I also welcome the much stronger enforcement powers in the Bill. That sends a real message to criminals that there are significant risks to them. To businesses, I say that money talks, and when there are stronger enforcement risks to someone’s business, all of a sudden cyber-security ends up higher up the corporate risk register.
As the Bill is implemented, I ask for genuine consultation with industry. It is particularly important to note that this is a framework Bill.
Kit Malthouse (North West Hampshire) (Con)

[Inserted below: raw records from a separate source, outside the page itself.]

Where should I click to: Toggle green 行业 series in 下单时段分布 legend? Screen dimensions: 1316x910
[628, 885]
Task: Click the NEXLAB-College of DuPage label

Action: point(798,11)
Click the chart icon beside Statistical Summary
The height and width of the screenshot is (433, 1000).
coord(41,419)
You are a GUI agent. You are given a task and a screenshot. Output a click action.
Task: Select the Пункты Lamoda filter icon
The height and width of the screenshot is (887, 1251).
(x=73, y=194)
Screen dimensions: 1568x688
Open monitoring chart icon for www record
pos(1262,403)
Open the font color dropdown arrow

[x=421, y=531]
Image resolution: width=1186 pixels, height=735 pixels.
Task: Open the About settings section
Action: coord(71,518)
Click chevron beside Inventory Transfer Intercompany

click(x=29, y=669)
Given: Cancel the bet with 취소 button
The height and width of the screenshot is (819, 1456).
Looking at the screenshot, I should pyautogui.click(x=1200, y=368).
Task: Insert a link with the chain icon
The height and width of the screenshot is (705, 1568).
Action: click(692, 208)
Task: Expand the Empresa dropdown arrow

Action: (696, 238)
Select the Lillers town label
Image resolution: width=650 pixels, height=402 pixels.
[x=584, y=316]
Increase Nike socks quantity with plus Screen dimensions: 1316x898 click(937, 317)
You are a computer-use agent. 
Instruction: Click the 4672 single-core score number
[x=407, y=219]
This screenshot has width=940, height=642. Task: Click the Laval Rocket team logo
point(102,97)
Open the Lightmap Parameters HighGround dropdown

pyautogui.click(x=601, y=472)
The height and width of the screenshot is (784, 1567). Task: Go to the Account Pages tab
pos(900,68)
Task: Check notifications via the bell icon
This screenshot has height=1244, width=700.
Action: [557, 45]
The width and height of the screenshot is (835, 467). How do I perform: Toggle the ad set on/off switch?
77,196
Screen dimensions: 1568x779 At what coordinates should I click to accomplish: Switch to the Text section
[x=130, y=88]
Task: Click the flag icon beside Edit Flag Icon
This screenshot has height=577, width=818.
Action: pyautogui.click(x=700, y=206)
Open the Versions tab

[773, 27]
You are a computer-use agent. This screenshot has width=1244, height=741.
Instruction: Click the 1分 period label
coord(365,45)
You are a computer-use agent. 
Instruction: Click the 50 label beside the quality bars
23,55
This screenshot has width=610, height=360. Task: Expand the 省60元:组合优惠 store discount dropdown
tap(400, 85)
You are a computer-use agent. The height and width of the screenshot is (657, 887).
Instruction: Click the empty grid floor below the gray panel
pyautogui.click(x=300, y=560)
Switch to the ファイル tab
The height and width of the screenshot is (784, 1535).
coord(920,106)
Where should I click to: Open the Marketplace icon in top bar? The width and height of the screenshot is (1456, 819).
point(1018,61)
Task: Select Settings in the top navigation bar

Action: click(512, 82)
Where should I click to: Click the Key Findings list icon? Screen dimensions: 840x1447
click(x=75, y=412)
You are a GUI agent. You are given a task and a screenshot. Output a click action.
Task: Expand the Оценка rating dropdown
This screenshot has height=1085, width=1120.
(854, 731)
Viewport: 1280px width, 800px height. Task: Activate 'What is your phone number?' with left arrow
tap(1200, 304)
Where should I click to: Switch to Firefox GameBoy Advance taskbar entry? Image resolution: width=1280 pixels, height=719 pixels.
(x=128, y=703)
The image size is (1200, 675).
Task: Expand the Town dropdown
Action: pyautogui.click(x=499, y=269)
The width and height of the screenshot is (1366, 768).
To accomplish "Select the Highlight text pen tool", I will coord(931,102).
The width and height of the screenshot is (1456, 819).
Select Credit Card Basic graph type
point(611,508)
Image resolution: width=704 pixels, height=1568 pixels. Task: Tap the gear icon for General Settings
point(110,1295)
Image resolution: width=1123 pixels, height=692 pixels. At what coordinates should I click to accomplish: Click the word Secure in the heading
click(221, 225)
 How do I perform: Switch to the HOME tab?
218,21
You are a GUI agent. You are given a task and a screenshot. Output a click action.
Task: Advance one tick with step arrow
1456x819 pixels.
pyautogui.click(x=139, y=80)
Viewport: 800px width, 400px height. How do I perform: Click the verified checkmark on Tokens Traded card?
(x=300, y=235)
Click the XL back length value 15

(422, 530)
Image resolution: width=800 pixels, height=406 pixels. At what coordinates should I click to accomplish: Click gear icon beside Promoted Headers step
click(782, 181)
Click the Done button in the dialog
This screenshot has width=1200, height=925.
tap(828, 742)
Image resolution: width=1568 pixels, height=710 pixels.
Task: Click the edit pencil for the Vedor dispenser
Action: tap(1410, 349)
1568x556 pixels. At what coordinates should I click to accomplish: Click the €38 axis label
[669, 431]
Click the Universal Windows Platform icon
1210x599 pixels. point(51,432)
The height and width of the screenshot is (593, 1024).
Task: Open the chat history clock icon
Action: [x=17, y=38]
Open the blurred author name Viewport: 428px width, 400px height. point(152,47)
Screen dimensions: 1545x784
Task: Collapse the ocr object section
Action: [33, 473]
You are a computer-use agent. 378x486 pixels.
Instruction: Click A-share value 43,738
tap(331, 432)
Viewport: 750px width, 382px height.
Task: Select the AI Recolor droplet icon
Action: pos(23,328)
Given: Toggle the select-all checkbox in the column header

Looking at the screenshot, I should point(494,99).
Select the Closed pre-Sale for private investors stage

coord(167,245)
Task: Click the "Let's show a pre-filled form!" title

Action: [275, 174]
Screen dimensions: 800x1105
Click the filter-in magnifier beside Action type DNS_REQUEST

The hon. Gentleman is making a very interesting and pertinent speech. I hope he will welcome the fact that the Bill strengthens the requirement on companies to not only look at prevention but have an adequate recovery plan. Does he think that there is adequate sanction in the Bill for those companies that are deemed not to have an adequate recovery plan? My reading is that regulators cannot necessarily fine for a negligent recovery. As the hon. Gentleman said, the human factor so often matters, but surely that matters as much in recovery as it does in prevention.
Mike Reader
I think the Bill goes some way on that, and it is clear that future legislation and guidance will start to frame those issues. There are other ways that we can drive businesses to improve their business resilience planning. It is part of the standard Government procurement process to require business continuity planning to be demonstrated, and many large businesses in our constituencies will be trying to transact with Government, whether local or national, with the NHS or others. Business resilience is also required at other times when the state interacts with business; I think of procurement particularly. My background is in one of those key areas.
I was just saying to the Minister that one concern I have is that this is a framework Bill. There is to be a lot of future guidance, so we need continued consultation—this message has been made by others as well—so that the standards are really clear. The legislation was getting quite messy. We want to make it a lot clearer. We want to be really clear with business, and we want to give organisations early notice, so that they can adjust, rather than springing this on business as we push to address a real threat that has been recognised right across industry.
I come back to my original point: we should consider the human in the loop. When we set guidance and requirements, we should look at how businesses think about the human aspect, as well as the technocratic solutions that would be in a business continuity plan or similar. This is a necessary Bill. I support its aims and focus. It signals real confidence to the market—to those already operating in it, and to those who are coming to invest in great places like Northampton, to build the data centres and other infrastructure that we need.